System Architecture
Overview
The Observability Benchmarking project is designed as a modular, cloud-native system that demonstrates modern software engineering practices. The architecture follows a layered approach with clear separation of concerns.
Architectural Principles
1. Cloud-Native Design
- Containerization First: Every component runs in a container for consistency and portability
- Declarative Configuration: Infrastructure defined as code using Docker Compose
- 12-Factor App Compliance: Configuration via environment variables, stateless services, port binding
2. Observability-First Approach
- Telemetry from Day One: All services instrumented with OpenTelemetry from the start
- Comprehensive Coverage: Logs, metrics, traces, and profiles collected for every service
- Correlation: Ability to correlate data across all telemetry signals
3. Performance Engineering
- Reproducible Benchmarks: Fixed-rate load generation with deterministic results
- Resource Isolation: CPU and memory limits ensure fair comparisons
- Statistical Rigor: Multiple runs and warm-up periods for accurate measurements
System Components
Load Generation Layer
wrk2 - HTTP benchmarking tool providing constant-throughput load generation
- Deterministic rate limiting (requests per second)

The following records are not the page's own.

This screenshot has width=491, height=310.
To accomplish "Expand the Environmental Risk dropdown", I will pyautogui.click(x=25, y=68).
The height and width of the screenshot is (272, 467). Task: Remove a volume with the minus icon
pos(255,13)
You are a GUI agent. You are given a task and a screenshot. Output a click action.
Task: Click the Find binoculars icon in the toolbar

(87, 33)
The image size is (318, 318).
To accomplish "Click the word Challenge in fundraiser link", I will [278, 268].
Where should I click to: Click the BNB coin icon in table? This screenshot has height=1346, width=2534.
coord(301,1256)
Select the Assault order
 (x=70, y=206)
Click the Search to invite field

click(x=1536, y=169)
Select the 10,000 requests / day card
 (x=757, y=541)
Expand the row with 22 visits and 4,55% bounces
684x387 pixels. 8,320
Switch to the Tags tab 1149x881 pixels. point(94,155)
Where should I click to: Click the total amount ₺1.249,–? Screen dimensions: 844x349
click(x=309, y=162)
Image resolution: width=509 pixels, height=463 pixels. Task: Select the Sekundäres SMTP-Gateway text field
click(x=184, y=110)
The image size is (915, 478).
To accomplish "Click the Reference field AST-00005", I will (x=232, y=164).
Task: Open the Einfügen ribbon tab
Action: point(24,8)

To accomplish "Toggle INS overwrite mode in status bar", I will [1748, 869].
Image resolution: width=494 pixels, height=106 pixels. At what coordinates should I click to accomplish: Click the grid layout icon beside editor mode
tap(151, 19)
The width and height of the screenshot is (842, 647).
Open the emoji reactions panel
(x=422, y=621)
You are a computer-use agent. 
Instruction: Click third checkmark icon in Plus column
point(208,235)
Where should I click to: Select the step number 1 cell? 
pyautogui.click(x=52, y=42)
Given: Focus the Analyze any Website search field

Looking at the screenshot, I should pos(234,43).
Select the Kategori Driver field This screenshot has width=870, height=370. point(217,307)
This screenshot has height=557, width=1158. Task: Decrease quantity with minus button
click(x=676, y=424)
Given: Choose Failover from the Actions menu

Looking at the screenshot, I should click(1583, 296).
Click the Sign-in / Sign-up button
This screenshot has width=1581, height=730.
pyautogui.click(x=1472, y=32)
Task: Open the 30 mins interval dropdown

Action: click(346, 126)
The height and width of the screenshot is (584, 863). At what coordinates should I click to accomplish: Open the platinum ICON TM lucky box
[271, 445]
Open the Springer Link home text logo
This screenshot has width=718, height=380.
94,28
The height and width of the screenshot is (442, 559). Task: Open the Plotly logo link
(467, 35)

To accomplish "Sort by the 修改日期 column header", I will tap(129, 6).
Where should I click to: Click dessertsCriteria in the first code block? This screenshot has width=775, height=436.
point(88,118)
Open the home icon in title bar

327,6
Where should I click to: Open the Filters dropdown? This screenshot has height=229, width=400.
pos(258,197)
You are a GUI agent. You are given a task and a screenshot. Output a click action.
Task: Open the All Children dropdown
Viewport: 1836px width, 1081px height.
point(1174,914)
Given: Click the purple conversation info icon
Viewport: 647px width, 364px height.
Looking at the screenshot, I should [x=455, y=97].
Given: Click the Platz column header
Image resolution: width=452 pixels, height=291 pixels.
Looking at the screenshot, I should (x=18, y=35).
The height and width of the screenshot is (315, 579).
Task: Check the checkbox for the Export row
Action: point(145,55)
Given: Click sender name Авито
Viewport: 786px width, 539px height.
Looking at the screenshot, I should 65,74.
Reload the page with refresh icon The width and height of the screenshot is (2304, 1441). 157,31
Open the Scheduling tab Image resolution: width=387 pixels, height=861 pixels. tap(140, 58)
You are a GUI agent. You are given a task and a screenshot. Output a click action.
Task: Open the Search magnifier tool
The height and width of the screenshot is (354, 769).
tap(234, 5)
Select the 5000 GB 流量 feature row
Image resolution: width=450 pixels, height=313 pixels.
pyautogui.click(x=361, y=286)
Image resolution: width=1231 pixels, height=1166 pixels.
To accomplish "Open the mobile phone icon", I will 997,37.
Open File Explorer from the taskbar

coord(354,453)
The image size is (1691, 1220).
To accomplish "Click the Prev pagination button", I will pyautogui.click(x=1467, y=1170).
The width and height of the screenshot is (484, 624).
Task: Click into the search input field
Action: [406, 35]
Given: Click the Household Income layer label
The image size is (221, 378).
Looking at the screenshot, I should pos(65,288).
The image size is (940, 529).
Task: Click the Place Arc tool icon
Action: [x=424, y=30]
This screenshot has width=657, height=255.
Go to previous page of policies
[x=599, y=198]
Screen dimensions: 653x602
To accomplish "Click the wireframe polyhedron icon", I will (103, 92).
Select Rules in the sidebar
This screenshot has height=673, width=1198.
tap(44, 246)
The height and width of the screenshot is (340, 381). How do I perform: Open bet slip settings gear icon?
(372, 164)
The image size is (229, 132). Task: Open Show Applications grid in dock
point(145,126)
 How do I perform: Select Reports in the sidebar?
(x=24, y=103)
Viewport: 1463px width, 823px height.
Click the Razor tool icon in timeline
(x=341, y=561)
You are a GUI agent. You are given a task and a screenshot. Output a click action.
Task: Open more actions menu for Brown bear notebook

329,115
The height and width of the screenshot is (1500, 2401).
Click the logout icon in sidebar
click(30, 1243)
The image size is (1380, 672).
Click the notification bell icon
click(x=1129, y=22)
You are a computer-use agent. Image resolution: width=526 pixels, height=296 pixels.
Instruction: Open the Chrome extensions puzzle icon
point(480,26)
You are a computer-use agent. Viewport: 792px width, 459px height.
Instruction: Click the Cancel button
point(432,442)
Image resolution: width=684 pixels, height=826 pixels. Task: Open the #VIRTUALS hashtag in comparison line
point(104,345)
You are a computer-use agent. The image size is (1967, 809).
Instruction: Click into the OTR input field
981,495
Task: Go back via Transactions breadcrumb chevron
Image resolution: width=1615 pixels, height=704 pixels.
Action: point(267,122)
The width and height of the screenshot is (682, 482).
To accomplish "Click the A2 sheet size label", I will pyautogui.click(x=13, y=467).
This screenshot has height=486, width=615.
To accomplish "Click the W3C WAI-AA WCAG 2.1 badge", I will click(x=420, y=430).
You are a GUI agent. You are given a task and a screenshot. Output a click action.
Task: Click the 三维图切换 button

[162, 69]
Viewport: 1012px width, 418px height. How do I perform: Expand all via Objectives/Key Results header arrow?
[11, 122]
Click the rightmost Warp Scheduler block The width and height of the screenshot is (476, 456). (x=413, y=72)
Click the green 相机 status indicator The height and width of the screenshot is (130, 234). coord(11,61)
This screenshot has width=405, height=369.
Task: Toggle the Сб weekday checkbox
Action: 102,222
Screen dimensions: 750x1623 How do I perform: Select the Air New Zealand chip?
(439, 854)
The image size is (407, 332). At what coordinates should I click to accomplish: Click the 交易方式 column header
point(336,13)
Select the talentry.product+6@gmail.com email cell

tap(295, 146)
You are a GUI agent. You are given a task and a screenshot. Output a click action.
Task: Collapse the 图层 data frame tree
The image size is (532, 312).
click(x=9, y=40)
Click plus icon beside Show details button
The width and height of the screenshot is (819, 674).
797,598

- Latency distribution tracking
- Configurable connection pooling
- Thread-based concurrency control
Service Layer
REST Services - Multiple implementations for comparison
- Spring Boot 4.0 (JVM and Native)
- Platform threads (traditional thread pool)
- Virtual threads (Project Loom)
- Reactive (WebFlux)
- Quarkus 3.30 (JVM and Native)
- Platform threads
- Virtual threads
- Reactive (Mutiny)
- Go 1.25
- Fiber framework
Service Characteristics:
- Simple cache retrieval workload (Caffeine)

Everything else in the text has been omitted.